→ Problem requirements
Give back all of the data, word for word.

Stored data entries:
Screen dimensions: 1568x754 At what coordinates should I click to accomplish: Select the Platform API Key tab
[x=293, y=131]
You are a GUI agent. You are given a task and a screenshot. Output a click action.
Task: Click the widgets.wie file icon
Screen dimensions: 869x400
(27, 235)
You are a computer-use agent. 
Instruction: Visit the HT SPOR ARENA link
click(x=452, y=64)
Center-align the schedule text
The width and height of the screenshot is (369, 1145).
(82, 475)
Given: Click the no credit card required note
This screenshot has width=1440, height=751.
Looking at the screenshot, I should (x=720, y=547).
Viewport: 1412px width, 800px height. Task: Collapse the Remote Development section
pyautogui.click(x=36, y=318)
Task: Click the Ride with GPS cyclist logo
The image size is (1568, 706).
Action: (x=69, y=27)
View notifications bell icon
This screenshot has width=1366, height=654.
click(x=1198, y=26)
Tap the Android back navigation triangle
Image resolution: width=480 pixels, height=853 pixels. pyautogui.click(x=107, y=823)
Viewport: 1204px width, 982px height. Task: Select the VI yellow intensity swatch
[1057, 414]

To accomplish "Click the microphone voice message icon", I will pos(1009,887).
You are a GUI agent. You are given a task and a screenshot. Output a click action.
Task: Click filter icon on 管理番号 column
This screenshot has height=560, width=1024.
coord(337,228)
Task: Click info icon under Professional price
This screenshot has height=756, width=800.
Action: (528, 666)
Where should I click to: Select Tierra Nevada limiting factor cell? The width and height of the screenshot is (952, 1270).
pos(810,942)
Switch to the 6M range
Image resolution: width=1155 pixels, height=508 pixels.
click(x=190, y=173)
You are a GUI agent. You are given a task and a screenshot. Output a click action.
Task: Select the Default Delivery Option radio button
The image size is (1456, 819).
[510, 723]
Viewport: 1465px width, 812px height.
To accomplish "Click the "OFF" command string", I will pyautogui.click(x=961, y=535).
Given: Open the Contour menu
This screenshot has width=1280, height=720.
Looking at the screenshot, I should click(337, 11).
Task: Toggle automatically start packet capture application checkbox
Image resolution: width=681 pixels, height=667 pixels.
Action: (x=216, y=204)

→ Result of this exercise
Screen dimensions: 1568x754 At what coordinates should I click to accomplish: Select the Platform API Key tab
[x=293, y=131]
You are a GUI agent. You are given a task and a screenshot. Output a click action.
Task: Click the widgets.wie file icon
Screen dimensions: 869x400
(27, 235)
You are a computer-use agent. 
Instruction: Visit the HT SPOR ARENA link
click(x=452, y=64)
Center-align the schedule text
The width and height of the screenshot is (369, 1145).
(82, 475)
Given: Click the no credit card required note
This screenshot has width=1440, height=751.
Looking at the screenshot, I should (x=720, y=547).
Viewport: 1412px width, 800px height. Task: Collapse the Remote Development section
pyautogui.click(x=36, y=318)
Task: Click the Ride with GPS cyclist logo
The image size is (1568, 706).
Action: (x=69, y=27)
View notifications bell icon
This screenshot has width=1366, height=654.
click(x=1198, y=26)
Tap the Android back navigation triangle
Image resolution: width=480 pixels, height=853 pixels. pyautogui.click(x=107, y=823)
Viewport: 1204px width, 982px height. Task: Select the VI yellow intensity swatch
[1057, 414]

To accomplish "Click the microphone voice message icon", I will pos(1009,887).
You are a GUI agent. You are given a task and a screenshot. Output a click action.
Task: Click filter icon on 管理番号 column
This screenshot has height=560, width=1024.
coord(337,228)
Task: Click info icon under Professional price
This screenshot has height=756, width=800.
Action: (528, 666)
Where should I click to: Select Tierra Nevada limiting factor cell? The width and height of the screenshot is (952, 1270).
pos(810,942)
Switch to the 6M range
Image resolution: width=1155 pixels, height=508 pixels.
click(x=190, y=173)
You are a GUI agent. You are given a task and a screenshot. Output a click action.
Task: Select the Default Delivery Option radio button
The image size is (1456, 819).
[510, 723]
Viewport: 1465px width, 812px height.
To accomplish "Click the "OFF" command string", I will pyautogui.click(x=961, y=535).
Given: Open the Contour menu
This screenshot has width=1280, height=720.
Looking at the screenshot, I should click(337, 11).
Task: Toggle automatically start packet capture application checkbox
Image resolution: width=681 pixels, height=667 pixels.
Action: (x=216, y=204)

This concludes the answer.